■ To do
Carry on the passage below about government expenditure and interest on public debt, picking up after its final sentence.
[start of Source excerpt]
There is a substantial amount of expenditure in 1974 that is not classified. This because, I did not have the data at hand. Someone can earn an MA degree if he/she were to classify government expenditure systematically for the years 1948 to 1980. I once tried a classification for the early years but that is entirely unsatisfactory now in light of new knowledge.

Interest on Public Debt
There is one figure that is quite neat and can be compared straight away: interest on public debt. It does not contain impurities that hinder easy comparison as in other categories. In 1974, government paid 10 percent of all its expenditure as interest on public debt. The reasons are well known. The stock of debt was low because, first governments up to that time had decided that it was not wise policy to borrow heavily to pay for largely expanded expenditure. Secondly, loans from overseas were mostly from governments and intergovernmental organizations and at very low concessional interest rates. There were also a substantial amount of outright grants. Thirdly, the rupee had been kept fairly stable in value and therefore the foreign debt, denominated in foreign currency, did not rise in rupee terms and raise interest payment in rupees. In contrast during the last two decades, government had spent well above its revenue and the resulting inflation had perforce depreciated the currency raising the rupee value of debt denominated in foreign currency and the costs of servicing that higher rupee debt.

The very high proportion of total expenditure that government pays off as interest on public debt in 2008 and 2013 is a result of deliberate government policy to tax the public low because it wanted to win elections and yet raise government expenditure for more reasons than one, some of them entirely fraudulent and cynical. A desire to tax low and spend high must result in heavy borrowing and the high interest payments are the ineluctable result. Interest rates in international capital markets have been remarkably low in recent years and if they rise sharply, interest costs of government will rise further. The expenditure of government has been high also because there have been no competitive bidding for the construction of large infrastructure projects, contrary to the practice of all responsible governments. Departure from these norms are best accounted for by the Rajapakse government. In contrast, had government decided not to undertake huge infrastructure projects whilst it had to raise expenditure on the war, or to raise taxes to pay for war, we would not have been fallen into this straight jacket of having to lay aside annually 25 percent and more of all government expenditure to pay interest. Rajapakse government also deliberately adopted a policy of allocating government expenditure to Economic Services, especially on transport and communications and to keep down the proportion spent on Social Services. Consequently, expenditure on Education and Health has fallen as a proportion of total government expenditure. I consider this strategy wrong.
[end of Source excerpt]
[start of Supplied information]
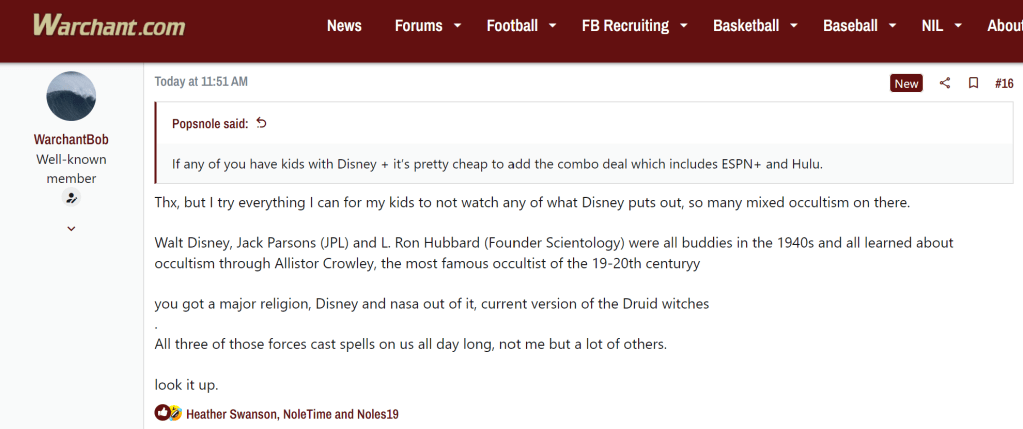Open WarchantBob's avatar profile picture
This screenshot has height=429, width=1023.
(71, 96)
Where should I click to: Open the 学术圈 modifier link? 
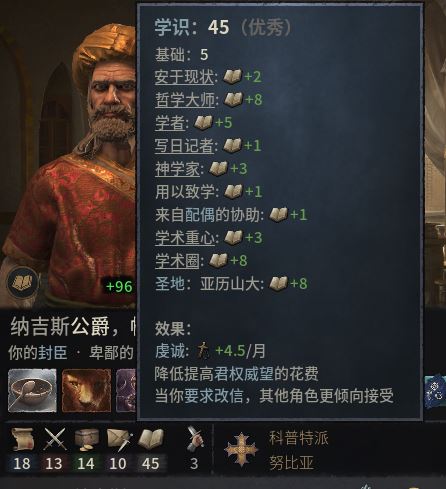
[end of Supplied information]
■ Result of the task
Let me complicate the picture a bit more, which is the nub of my argument here. In 1974, expenditure on Social Services was about 35 percent of total expenditure, (about, because there is a large percentage unclassified). Government spent no more than 3 percent of its total on Defence and Public Safety. In 1974, we were a Welfare State. In 2008, government spent 17 percent of its total expenditure on Defence and Public Safety and 30 percent of its total on Social Services. In 2008 we were a Warfare State and remain so in 2013.

On 09 August, the Secretary to the Ministry of Defence in a lecture, occasionally interrupted by a prop put up by SirasaTV, told the public that in 2014 we were yet in a Warfare State with a heavier emphasis now on intelligence operations compared to battle field operations in the years up to 2009. It is strongly argued by Rajapaksa government that there was no alternative to that set of policies. By and large the public agrees enthusiastically. Anyone who argues the contrary case is a traitor. Many governments, especially in Africa and a few in Asia do not see that there was an alternative. However, someone knowledgeable needs to work out an alternative scenario and compare the costs. It is necessary that we do not be traitor to the discipline that we cultivated. My argument here is that the terrorist movements in the North and the East and government’s reactions to them, enthusiastically endorsed by the public, have converted us from a Welfare State to a Warfare State. And that transformation continued to the indefinite future will have consequences injurious to our welfare.

Public Expenditure in Britain
I present, for rough comparison, a set of figures on public expenditure in Britain presented by Ursula Hicks of Oxford, some 60 years ago. From about 1800 to 1950 Britain was an imperial power and spent large sums of money on defence. In 1913, the year before the outbreak of the 1914-18 war, now one hundred years old, and well before the emergence of a welfare state, expenditure on defence amounted to 38 percent of total central government current expenditure to fall to 14 percent in 1923 and to rise to 25 percent in 1950.

During the two disastrous wars PUBLIC expenditure as a percentage of National Income rose to 75 percent 1914-1918 and to 82 percent 1939-45. In 1920, that proportion was down to 30 percent and in 1950 to 38 percent.

The observations of a recent writer (William Fawcett [2014], Liberalism, pages 196-7) contrasting the ways in which Germany and Britain paid for the 1914-1918 war are relevant to us, leaving wide allowances for the large differences between the two situations. ‘…. Only 40 percent of Britain’s central budget went on defence, as against 90 percent of the Reich budget in Germany……..When war came Britain paid for it… taxing its own people. Germany paid for war almost by borrowing.’ We all know the different consequences.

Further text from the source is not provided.